• **THE TASK**
Find and copy the lines in the records beneath this task that contain the word "minus".

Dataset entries

______________________________

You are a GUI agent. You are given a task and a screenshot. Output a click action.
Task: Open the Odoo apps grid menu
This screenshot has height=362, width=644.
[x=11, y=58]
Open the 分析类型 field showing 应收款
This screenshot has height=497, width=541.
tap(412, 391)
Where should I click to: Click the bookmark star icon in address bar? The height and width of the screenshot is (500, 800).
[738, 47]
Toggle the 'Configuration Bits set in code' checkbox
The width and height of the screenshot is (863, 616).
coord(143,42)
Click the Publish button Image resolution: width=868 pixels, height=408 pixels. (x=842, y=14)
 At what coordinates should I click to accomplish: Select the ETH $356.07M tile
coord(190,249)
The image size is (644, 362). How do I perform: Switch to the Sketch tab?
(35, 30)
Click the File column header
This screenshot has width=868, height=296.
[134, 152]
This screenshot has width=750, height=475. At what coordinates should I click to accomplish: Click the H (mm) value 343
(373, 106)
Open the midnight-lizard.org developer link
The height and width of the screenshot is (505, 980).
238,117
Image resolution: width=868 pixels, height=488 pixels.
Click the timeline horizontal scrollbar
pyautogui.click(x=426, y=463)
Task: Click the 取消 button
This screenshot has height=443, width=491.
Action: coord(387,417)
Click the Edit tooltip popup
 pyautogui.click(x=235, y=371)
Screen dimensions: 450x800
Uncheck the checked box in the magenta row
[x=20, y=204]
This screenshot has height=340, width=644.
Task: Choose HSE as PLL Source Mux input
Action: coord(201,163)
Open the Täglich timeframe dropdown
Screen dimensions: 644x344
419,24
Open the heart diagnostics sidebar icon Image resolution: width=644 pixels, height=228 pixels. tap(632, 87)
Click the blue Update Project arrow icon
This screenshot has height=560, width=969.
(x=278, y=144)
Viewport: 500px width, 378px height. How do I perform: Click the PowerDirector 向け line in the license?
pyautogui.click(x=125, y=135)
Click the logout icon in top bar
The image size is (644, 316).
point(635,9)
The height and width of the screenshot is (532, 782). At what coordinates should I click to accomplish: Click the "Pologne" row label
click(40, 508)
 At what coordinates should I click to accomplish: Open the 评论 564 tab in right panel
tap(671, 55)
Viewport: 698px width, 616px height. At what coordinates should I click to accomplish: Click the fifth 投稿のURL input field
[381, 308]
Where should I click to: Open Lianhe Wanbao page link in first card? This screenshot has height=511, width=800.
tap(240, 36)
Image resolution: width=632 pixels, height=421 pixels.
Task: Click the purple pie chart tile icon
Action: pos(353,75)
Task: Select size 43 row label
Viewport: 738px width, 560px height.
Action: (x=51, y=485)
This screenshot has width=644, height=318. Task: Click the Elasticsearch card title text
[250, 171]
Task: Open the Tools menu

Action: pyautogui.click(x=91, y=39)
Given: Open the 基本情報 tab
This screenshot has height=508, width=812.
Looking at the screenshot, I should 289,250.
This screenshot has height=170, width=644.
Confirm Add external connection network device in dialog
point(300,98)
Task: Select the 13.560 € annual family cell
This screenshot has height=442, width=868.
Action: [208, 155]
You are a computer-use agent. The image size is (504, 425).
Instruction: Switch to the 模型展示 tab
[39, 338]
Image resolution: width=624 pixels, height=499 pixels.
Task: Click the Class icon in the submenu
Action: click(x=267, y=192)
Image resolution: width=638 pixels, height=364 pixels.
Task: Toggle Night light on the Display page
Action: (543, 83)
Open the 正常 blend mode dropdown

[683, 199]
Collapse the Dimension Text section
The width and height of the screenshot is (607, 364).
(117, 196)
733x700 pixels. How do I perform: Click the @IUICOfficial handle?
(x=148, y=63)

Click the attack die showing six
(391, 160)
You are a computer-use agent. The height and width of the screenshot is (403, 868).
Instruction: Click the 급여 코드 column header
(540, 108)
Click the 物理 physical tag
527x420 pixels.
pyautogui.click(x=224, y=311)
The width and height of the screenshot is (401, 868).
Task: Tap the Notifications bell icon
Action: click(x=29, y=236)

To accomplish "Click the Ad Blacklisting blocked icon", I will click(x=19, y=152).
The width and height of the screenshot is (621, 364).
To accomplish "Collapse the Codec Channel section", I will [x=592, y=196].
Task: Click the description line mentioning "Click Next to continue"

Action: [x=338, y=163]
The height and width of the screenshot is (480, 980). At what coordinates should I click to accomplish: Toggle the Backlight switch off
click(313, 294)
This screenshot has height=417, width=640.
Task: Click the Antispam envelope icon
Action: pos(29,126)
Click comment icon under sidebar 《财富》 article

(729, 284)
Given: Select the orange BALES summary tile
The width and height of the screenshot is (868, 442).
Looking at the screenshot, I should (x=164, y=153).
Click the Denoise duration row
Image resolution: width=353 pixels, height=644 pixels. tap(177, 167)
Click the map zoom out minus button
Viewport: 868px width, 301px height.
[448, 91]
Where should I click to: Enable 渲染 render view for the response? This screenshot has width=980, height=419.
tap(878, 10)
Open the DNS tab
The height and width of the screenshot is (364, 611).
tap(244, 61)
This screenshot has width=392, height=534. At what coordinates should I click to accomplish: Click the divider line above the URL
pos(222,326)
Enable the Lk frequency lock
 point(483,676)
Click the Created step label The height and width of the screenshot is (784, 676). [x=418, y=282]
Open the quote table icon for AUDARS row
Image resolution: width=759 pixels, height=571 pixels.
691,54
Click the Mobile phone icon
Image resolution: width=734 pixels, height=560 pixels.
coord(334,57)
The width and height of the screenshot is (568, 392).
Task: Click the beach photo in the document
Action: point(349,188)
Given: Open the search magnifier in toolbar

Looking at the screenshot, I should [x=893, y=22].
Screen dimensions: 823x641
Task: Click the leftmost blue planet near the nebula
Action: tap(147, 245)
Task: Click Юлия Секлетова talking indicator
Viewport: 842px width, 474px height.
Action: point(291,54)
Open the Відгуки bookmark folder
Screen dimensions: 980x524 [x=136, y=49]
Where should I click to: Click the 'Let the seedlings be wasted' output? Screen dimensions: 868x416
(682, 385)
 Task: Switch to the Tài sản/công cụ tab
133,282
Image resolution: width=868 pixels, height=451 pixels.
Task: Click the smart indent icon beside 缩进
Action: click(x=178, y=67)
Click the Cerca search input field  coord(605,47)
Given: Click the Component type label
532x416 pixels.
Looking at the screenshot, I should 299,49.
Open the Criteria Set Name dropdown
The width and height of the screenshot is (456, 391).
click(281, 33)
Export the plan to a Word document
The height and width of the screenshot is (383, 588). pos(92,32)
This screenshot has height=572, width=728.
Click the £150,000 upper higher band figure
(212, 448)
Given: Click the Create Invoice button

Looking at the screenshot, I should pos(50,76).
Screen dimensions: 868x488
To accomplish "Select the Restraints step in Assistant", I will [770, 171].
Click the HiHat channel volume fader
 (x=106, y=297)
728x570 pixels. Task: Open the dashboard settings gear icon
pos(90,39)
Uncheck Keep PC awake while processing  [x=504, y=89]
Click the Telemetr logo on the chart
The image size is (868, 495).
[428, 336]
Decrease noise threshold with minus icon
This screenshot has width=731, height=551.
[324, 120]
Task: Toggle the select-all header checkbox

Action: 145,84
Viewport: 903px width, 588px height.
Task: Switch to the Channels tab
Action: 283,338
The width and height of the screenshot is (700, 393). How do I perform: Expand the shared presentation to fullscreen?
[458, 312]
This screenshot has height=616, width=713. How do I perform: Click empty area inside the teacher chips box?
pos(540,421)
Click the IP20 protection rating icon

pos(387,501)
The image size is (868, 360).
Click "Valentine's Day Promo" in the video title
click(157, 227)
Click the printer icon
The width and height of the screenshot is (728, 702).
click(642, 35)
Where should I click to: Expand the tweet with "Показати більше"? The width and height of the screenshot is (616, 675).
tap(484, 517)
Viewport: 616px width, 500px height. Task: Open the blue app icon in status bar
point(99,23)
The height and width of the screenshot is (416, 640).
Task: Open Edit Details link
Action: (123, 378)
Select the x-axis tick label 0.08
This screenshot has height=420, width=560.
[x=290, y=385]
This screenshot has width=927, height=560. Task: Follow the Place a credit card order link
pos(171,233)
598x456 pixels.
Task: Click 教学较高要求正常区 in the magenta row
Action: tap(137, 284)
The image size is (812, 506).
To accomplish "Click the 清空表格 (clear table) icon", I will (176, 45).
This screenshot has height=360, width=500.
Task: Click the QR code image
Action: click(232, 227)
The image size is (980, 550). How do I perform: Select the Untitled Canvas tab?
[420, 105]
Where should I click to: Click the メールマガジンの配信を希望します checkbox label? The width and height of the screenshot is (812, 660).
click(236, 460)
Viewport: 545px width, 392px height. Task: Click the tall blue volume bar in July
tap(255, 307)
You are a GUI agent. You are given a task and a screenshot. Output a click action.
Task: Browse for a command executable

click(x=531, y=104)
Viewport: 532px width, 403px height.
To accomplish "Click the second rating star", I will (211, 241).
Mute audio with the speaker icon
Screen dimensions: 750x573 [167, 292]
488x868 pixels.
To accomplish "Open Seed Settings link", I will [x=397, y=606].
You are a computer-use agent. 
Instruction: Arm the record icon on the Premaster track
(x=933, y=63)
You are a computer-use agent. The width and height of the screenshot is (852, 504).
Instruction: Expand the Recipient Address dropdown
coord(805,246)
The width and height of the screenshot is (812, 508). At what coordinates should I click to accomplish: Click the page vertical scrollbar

______________________________

• **ANSWER TO THIS PROBLEM**
Click the map zoom out minus button
Decrease noise threshold with minus icon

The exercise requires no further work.